__Recorded information__
┌──

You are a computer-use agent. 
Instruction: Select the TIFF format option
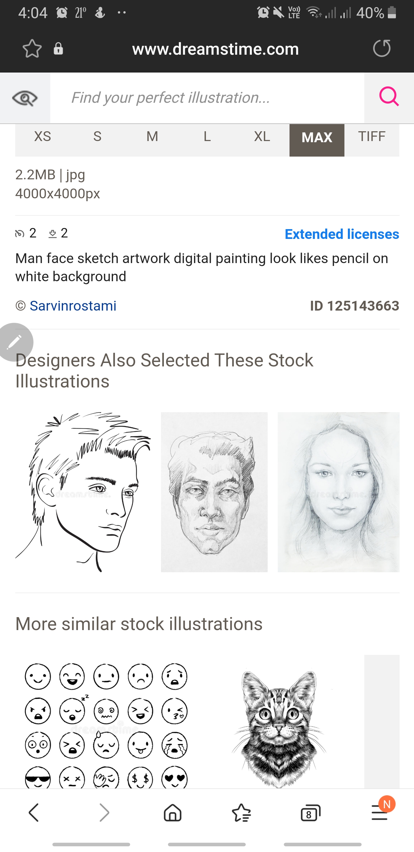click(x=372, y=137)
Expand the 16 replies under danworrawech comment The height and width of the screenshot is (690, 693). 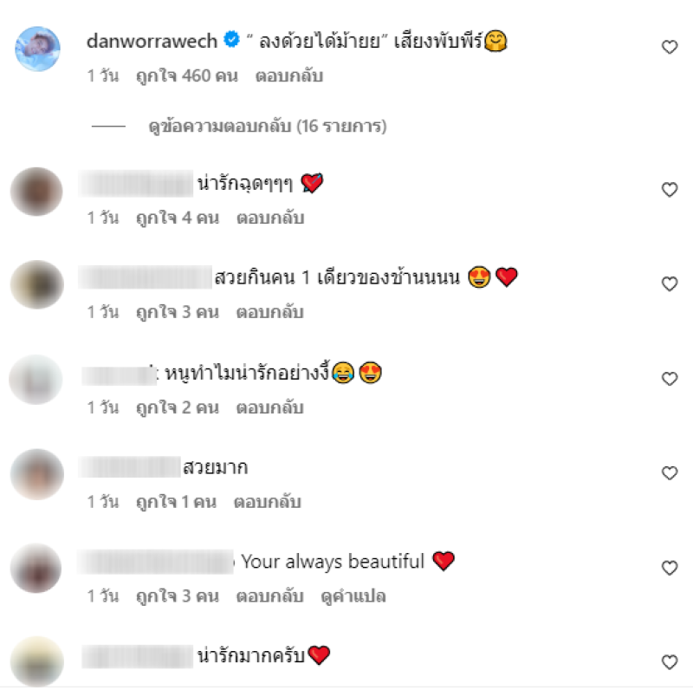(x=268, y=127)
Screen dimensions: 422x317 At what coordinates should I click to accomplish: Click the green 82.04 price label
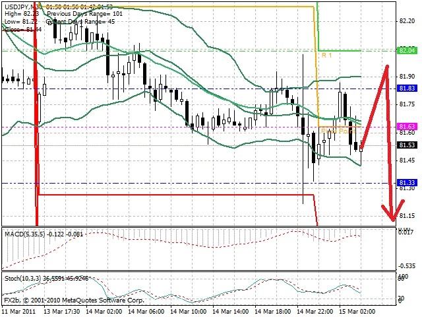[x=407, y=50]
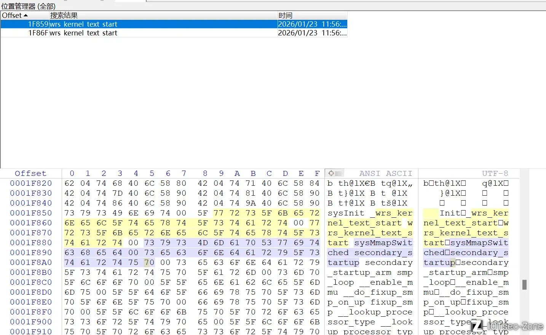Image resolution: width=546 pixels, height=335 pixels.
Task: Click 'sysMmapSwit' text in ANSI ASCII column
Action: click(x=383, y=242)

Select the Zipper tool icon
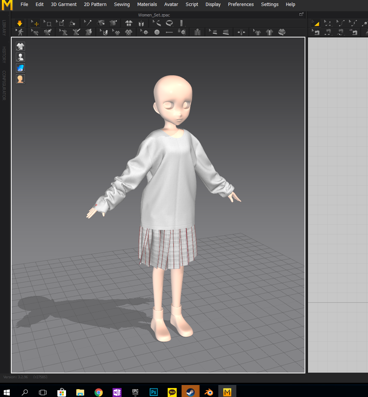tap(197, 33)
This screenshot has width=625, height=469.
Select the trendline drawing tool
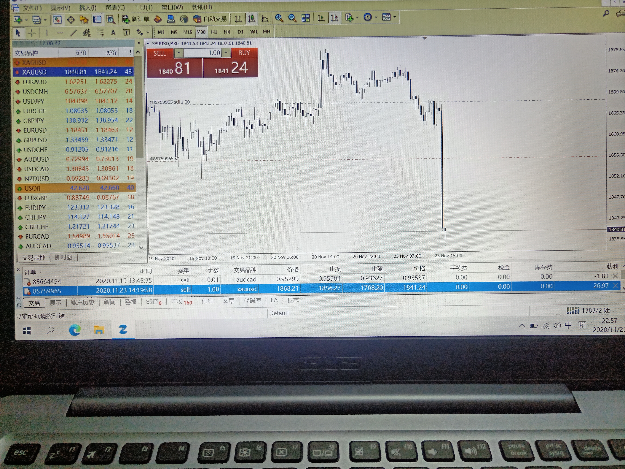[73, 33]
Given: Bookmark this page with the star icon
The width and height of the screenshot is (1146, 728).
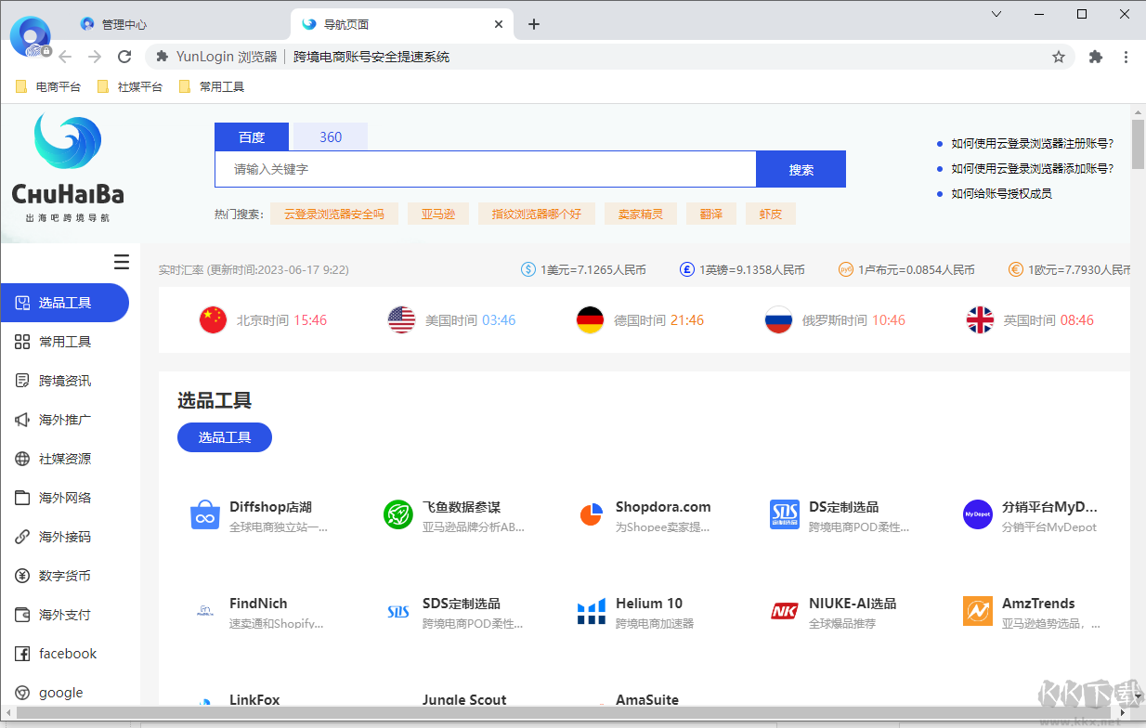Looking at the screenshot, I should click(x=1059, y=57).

└──

__Your goal__
Write the lines from the one with "Screen dimensions: 422x317" through the last line of the entries out again exactly, both ends included, and skip the pictures.

__Exercise solution__
Screen dimensions: 422x317 At what coordinates should I click to accomplish: Click the green 82.04 price label
[x=407, y=50]
Image resolution: width=546 pixels, height=335 pixels.
Task: Click 'sysMmapSwit' text in ANSI ASCII column
Action: click(x=383, y=242)

Select the Zipper tool icon
tap(197, 33)
This screenshot has width=625, height=469.
Select the trendline drawing tool
[73, 33]
Given: Bookmark this page with the star icon
The width and height of the screenshot is (1146, 728).
Looking at the screenshot, I should click(x=1059, y=57).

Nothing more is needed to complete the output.